I have a Solaris sparc (64-bit) server, which has 16 GB of memory. There are a lot of small Java processes running on it, but today I got the "Could not reserve enough space for object heap" error when trying to launch a new one. I was surprised, since there was still more than 4GB free on the server. The new process was able to successfully launch after some of the other processes were shut down; the system had definitely hit a ceiling of some kind.
After searching the web for an explanation, I began to wonder if it was somehow related to the fact that I'm using the 32-bit JVM (none of the java processes on this server require very much memory).

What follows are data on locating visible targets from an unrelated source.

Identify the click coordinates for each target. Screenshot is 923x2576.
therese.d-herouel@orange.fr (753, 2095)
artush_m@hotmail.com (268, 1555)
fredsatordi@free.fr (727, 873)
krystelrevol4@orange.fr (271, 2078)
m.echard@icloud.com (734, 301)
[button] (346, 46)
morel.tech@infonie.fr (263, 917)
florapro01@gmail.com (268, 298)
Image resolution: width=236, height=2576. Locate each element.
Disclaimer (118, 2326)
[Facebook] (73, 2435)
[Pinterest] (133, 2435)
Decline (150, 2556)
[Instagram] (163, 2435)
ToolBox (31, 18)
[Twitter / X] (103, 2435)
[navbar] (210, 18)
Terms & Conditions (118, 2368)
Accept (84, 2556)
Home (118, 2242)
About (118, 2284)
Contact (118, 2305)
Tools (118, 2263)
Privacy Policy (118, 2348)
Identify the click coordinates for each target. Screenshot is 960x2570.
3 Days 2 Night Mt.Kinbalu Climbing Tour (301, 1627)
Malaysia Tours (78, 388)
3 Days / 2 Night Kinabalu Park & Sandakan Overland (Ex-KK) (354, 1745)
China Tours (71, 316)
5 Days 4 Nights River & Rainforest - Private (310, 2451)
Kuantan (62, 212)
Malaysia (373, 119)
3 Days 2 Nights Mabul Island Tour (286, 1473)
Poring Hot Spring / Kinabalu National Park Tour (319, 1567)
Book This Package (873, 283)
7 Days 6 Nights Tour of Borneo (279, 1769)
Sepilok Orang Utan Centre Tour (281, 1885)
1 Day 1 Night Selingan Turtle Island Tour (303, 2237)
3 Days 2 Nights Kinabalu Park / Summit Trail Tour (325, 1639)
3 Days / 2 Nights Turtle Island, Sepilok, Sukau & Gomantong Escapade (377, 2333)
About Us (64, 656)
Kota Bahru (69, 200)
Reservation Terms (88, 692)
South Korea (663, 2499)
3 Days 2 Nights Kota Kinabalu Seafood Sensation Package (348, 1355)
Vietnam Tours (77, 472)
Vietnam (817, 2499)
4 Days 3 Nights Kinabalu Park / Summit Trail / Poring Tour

I believe the default max memory pool is 64MB, and I was running close to 64 of these processes. So that would be 4GB all told ... right at the 32-bit limit. But I don't understand why or how any of these processes would be affected by the others. If I'm right, then in order to run more of these processes I'll either have to tune the max heap to be lower than the default, or else switch to using the 64-bit JVM (which may mean raising the max heap to be higher than the default for these processes). I'm not opposed to either of these, but I don't want to waste time and it's still a shot in the dark right now.
Can anyone explain why it might work this way? Or am I completely mistaken?
If I am right about the explanation, then there is probably documentation on this: I'd very much like to find it. (I'm running Sun's JDK 6 update 17 if that matters.)
Edit: I was completely mistaken. The answers below confirmed my gut instinct that there's no reason why I shouldn't be able to run as many JVMs as I can hold. A little while later I got an error on the same server trying to run a non-java process: "fork: not enough space". So there's some other limit I'm encountering that is not java-specific. I'll have to figure out what it is (no, it's not swap space). Over to serverfault I go, most likely.